Brigadier H. A. Nihal Hapuarachchi, RSP, psc, SLE is a Sri Lankan Army officer and a military engineer, who is the current military spokesman, former Brigade Commander, 51-3 Brigade and Commandant, School of Military Engineering. He was also the former Director Recruitment

Educated at the Royal College, Colombo, he captained the college volleyball team and won colours for three sports in 1978. He joined the Sri Lanka Army in 1982 as Officer Cadet, following basic training at the Sri Lanka Military Academy, where he won the President's Medal; he was commissioned in to the Sri Lanka Engineers in as a Second Lieutenant. Hapuarachchi is a graduate of the Command and Staff College, Asia-Pacific Center for Security Studies, Hawaii and holds an MBA from the University of Rajarata. He has undergone training at the College of Military Engineering, Pune, Military College of Engineering, Risalpur and at the Indian College of Defence Management.

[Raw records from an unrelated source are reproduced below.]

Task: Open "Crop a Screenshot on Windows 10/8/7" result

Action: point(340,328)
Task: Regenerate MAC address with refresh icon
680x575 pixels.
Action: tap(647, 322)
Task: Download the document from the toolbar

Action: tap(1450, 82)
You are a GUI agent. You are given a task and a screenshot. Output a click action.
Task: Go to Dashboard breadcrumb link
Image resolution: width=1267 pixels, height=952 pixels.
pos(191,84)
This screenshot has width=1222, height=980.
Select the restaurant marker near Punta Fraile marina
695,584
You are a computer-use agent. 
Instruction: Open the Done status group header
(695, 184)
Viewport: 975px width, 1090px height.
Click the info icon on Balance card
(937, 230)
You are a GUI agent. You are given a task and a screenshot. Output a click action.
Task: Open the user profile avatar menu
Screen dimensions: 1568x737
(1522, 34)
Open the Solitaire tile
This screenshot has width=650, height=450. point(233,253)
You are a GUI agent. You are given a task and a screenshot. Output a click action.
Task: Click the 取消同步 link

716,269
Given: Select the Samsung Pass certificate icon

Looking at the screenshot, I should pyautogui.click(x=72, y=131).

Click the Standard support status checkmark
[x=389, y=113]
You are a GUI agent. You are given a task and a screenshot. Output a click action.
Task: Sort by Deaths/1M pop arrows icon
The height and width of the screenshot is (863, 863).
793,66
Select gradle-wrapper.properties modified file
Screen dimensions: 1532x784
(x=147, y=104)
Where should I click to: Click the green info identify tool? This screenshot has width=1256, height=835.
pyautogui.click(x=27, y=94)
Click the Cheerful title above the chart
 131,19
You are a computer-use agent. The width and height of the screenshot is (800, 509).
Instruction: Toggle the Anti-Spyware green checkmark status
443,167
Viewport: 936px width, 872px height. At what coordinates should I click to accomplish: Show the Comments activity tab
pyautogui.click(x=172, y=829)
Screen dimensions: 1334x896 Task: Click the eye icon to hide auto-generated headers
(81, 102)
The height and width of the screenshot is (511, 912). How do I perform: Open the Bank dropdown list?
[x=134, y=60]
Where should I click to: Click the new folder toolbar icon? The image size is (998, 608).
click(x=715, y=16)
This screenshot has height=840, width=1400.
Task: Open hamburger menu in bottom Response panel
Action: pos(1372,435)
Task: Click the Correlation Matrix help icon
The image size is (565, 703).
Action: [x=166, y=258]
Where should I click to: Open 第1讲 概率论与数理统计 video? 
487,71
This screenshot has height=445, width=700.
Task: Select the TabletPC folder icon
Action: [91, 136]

During his military service he had served as commanding officer of the 7th Field Engineer Regiment SLE, Chief Instructor at the Sri Lanka Military Academy as well as serving as a staff officer at the former Joint Operational Command, Volunteer Force Headquarters and as Brigadier, general staff at Security Forces Headquarters – Wanni during the height of the Sri Lankan civil war. Prior to taking up duties as the military spokesman he was the brigadier coordinating of the Defence Services Command and Staff College.

Brigadier Hapuarachchi has received the Rana Sura Padakkama (RSP), the Sri Lanka Armed Services Long Service Medal, the Riviresa Campaign Services Medal, the Purna Bhumi Padakkama and the North and East Operations Medal.